A few days before our arrival, Stalin's images, previously everywhere from classrooms to parks, his hideous face, were removed from the museum, and from the streets, even from banknotes.
The story of the Gulag, the communist concentration camps, of Stalin, and the massacre of Ukrainians, whom he starved to death, came to light.
Statues of Lenin were still preserved in the streets, as was his image on banknotes. A large statue of Lenin was precisely in front of the Volgograd Polytechnic University, which in turn is close to a huge weapons factory, which was kilometers long, on a bank of the Volga River, where tractors were also manufactured, and they were called Sabut tractor.

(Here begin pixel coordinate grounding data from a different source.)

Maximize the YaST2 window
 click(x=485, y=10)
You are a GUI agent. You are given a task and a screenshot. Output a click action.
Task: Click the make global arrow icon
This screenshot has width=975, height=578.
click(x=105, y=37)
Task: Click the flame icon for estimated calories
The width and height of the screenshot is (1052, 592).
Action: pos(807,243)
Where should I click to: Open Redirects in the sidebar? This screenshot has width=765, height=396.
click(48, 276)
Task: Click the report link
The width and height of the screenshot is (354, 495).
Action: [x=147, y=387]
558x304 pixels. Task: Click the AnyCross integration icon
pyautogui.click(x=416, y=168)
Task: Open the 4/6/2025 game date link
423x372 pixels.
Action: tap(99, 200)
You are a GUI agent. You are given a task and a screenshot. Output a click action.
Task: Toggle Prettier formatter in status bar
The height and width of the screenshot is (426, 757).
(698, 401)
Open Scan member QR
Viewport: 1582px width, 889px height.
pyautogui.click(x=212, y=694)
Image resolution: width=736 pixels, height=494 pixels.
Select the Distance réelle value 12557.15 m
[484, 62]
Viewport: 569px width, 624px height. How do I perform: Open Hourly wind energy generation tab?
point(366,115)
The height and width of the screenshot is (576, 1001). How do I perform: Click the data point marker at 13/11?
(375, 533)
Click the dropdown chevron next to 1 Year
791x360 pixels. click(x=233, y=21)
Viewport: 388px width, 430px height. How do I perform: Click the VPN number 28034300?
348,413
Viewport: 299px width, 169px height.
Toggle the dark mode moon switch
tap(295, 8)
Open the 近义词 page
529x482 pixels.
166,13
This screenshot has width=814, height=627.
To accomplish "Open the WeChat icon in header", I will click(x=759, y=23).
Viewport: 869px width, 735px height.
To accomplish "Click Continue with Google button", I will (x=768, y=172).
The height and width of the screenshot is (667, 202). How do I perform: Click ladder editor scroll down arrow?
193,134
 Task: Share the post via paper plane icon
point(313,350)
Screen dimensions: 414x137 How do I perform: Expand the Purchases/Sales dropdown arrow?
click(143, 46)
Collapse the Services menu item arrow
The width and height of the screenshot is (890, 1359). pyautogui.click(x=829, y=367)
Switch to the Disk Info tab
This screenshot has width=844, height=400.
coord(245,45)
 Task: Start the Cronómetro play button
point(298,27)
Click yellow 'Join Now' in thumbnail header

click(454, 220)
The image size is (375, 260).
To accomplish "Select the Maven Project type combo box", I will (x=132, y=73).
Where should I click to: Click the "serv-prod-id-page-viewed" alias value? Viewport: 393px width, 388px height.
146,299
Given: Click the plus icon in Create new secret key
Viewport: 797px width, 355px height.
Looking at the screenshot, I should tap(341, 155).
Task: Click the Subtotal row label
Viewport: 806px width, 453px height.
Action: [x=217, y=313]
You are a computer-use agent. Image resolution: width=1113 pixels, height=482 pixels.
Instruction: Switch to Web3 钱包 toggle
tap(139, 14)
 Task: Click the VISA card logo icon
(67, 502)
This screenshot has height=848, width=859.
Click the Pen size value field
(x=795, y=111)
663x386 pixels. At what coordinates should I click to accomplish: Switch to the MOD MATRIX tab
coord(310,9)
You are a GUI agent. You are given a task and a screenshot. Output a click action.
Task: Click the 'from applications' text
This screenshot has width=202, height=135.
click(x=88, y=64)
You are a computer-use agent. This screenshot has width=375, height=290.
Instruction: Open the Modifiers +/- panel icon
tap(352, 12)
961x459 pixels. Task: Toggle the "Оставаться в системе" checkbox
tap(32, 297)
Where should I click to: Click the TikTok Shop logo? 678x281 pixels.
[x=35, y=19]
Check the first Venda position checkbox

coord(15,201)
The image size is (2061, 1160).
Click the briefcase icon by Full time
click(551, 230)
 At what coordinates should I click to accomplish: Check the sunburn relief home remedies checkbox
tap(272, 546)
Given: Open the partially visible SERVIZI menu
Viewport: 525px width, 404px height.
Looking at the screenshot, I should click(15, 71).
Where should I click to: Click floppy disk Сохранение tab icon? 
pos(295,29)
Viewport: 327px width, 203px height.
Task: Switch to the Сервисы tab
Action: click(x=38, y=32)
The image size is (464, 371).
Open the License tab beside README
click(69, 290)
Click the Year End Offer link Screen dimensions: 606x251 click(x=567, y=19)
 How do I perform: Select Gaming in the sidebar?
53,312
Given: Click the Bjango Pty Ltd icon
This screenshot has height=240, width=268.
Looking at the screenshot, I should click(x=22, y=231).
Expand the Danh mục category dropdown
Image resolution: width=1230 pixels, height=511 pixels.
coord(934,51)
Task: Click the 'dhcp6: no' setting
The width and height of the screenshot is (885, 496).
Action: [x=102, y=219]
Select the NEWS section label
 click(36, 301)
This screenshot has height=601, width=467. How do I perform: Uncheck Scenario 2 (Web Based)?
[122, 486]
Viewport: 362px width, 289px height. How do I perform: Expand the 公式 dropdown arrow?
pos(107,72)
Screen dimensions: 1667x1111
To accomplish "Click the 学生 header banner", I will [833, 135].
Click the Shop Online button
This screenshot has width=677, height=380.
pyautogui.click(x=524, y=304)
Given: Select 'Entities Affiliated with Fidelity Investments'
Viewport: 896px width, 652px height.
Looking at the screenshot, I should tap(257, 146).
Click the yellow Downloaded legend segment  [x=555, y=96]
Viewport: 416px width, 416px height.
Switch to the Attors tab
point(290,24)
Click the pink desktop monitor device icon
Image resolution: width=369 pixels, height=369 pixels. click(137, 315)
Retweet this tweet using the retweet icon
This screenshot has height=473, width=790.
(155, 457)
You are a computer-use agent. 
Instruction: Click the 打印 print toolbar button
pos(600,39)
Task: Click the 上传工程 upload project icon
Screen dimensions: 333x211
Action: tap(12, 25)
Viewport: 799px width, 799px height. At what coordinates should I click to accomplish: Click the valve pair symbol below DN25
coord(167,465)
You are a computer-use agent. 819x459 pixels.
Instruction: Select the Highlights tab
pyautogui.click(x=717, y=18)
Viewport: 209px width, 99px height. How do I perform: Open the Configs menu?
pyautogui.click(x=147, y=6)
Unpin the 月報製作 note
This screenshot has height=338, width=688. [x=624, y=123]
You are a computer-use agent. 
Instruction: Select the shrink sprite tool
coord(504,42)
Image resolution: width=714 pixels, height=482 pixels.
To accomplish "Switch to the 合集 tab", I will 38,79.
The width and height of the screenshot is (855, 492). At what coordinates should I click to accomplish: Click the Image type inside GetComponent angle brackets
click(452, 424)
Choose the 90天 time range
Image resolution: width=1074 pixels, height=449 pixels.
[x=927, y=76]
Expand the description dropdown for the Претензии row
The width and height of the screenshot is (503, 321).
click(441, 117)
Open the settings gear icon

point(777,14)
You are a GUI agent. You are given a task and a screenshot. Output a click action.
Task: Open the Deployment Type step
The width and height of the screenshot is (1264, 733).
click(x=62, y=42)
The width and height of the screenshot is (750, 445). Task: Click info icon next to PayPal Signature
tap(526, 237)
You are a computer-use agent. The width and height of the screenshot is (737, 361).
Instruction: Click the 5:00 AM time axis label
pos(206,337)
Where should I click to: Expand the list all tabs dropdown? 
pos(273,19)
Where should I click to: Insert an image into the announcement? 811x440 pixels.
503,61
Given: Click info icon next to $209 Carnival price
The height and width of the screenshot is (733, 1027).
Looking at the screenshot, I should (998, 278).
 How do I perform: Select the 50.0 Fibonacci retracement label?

While touring the "War Museum", I discovered a photo of Che Guevara. Then I remembered that in my country Ecuador, I was an admirer of Russia, of Stalin, of Lenin, but above all of Che Guevara. He was possessed by his revolutionary ideals, I went to work as a doctor in Esmeraldas, the poorest and most rebellious province of Ecuador, where I met my wife Verónica, who was the beauty queen of this province, we got married at 27 years old, she He accompanied them to work in Cabo San Francisco, in the Muisne Canton, at that time the most remote place in that province, where the humid tropical forest was still present and mangroves abounded. We arrived with another doctor who also brought her family, Dr. Muñoz, who went to fight with the Sandinistas in Nicaragua. He had a wife and small children born there. It was a place where two Liberation Theology priests had created the largest peasant organization on the Ecuadorian coast, the "Organización Campesina Muisne Esmeraldas OCAME"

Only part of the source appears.